With rain all day and now frost warnings for the evenings, we are reading up a storm.  

I just finished Let's Explore Diabetes with Owls, essays by David Sedaris. Sedaris is funny but what I found annoying is that he covered topics I was considering for this blog, only better. I've been journaling longer than him, yet he wrote a definitive account of diary writing that I can't beat. I was planning on writing a post about little old ladies who go through fast food places dithering about what they want to order than poking around in their purses for exact change oblivious to the dozen people in line behind her.

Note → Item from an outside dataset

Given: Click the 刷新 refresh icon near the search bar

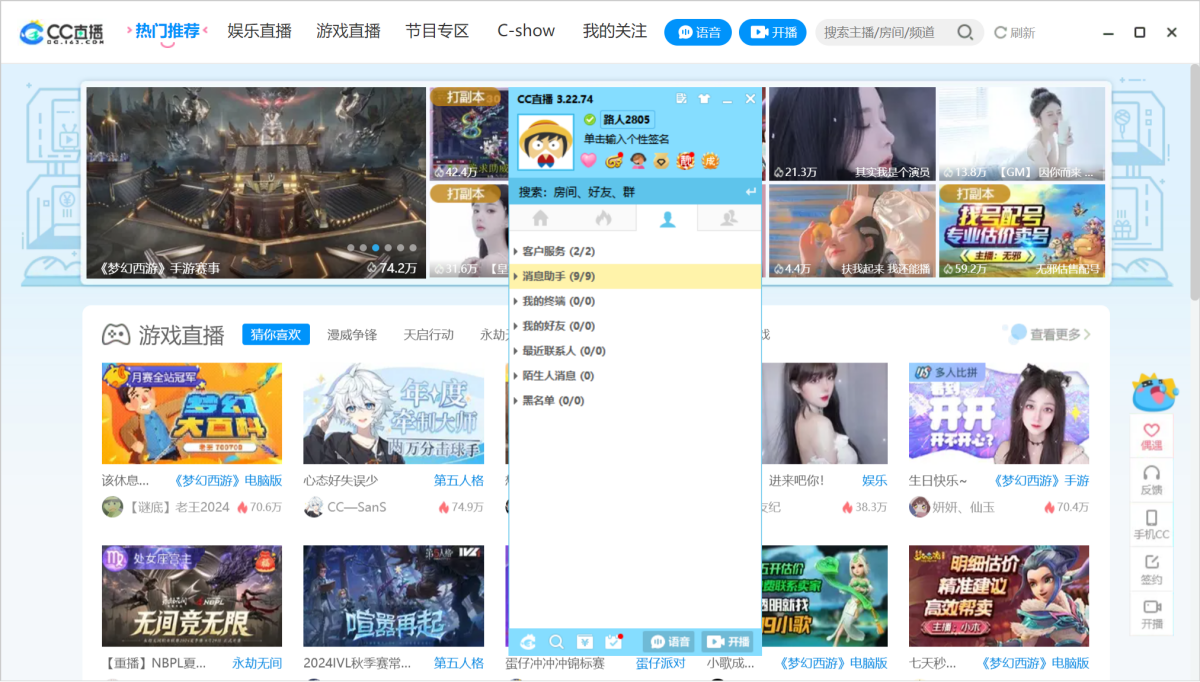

Sedaris already wrote an essay about that. His thoughts on American tourists match mine. So there are three blog ideas I had scribbled in my my Storytelling Trails and Tales idea book that I can now cross off. 

I'm in the middle of Zealot, The Life and Times of Jesus of Nazareth, by Reza Aslan. Aslan was interviewed on the Fox Network by some pundit that had obviously not even gotten past the introduction. It is a wonderful look at Judea of the first century, written from the non-Biblical historical sources. The book is 296 pages long but the last 80 pages are notes, sources and bibliography. You can't catch Aslan, a renowned scholar of religion, on his facts. 

For lighter reading, I have Courting Trouble, a mystery by Lisa Scottoline, which is on CD. I've been listening to that on the car radio.  There's also the second book in The Bartimaeus Trilogy, The Golem's Eye, by Jonathan Stroud.  

I have several books on the Nook for night time reading. My Nook is back lit so I don't have to have a light on which would disturb Gary.  But so far, I've only gotten through a few chapters of Queen Lucia. I sleep soundly when camping.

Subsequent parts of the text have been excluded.